INRAE, AgroParisTech, GABI, Université Paris-Saclay, Jouy-en-Josas 78350, France.
BioEcoAgro Joint Research Unit, INRAE, Université de Liège, Université de Lille, Université de Picardie Jules Verne, Peronne 80203, France.
G3 (Bethesda). 2021 Oct 19;11(11). doi: 10.1093/g3journal/jkab225.
Technological advances and decreasing costs have led to the rise of increasingly dense genotyping data, making feasible the identification of potential causal markers. Custom genotyping chips, which combine medium-density genotypes with a custom genotype panel, can capitalize on these candidates to potentially yield improved accuracy and interpretability in genomic prediction.
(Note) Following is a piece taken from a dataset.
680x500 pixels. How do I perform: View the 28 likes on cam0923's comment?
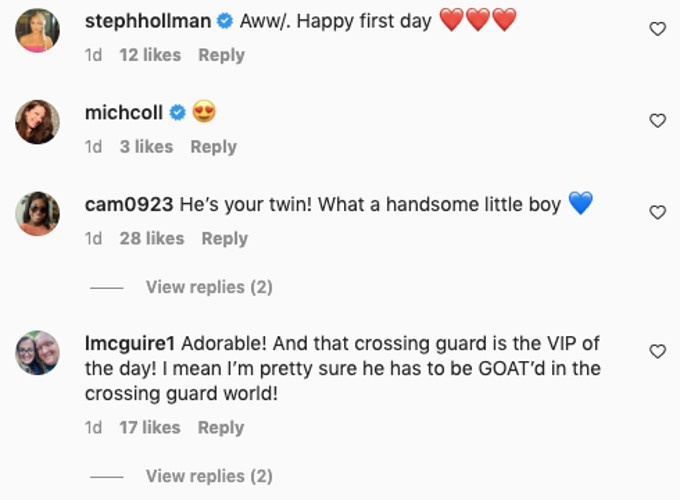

A particularly promising model to this end is BayesR, which divides markers into four effect size classes. BayesR has been shown to yield accurate predictions and promise for quantitative trait loci (QTL) mapping in real data applications, but an extensive benchmarking in simulated data is currently lacking. Based on a set of real genotypes, we generated simulated data under a variety of genetic architectures and phenotype heritabilities, and we evaluated the impact of excluding or including causal markers among the genotypes. We define several statistical criteria for QTL mapping, including several based on sliding windows to account for linkage disequilibrium (LD). We compare and contrast these statistics and their ability to accurately prioritize known causal markers. Overall, we confirm the strong predictive performance for BayesR in moderately to highly heritable traits, particularly for 50k custom data. In cases of low heritability or weak LD with the causal marker in 50k genotypes, QTL mapping is a challenge, regardless of the criterion used. BayesR is a promising approach to simultaneously obtain accurate predictions and interpretable classifications of SNPs into effect size classes. We illustrated the performance of BayesR in a variety of simulation scenarios, and compared the advantages and limitations of each.
技术进步和成本降低导致越来越密集的基因分型数据的出现,使得确定潜在的因果标记成为可能。定制基因分型芯片结合了中密度基因型和定制基因型面板,可以利用这些候选基因,潜在地提高基因组预测的准确性和可解释性。为此,一个特别有前途的模型是 BayesR,它将标记分为四个效应大小类。BayesR 已经在真实数据应用中显示出了准确的预测能力和对数量性状位点 (QTL) 映射的承诺,但目前在模拟数据中缺乏广泛的基准测试。基于一组真实的基因型,我们在各种遗传结构和表型遗传力下生成了模拟数据,并评估了在基因型中排除或包含因果标记的影响。我们定义了几种用于 QTL 映射的统计标准,包括基于滑动窗口的几种方法,以考虑连锁不平衡 (LD)。我们比较和对比了这些统计数据及其准确优先排序已知因果标记的能力。总的来说,我们在中等至高度遗传力的性状中确认了 BayesR 的强大预测性能,特别是对于 50k 定制数据。在 50k 基因型中因果标记的遗传力低或 LD 弱的情况下,无论使用什么标准,QTL 映射都是一个挑战。BayesR 是一种同时获得准确预测和可解释的 SNP 效应大小分类的有前途的方法。我们在各种模拟场景中说明了 BayesR 的性能,并比较了每种方法的优缺点。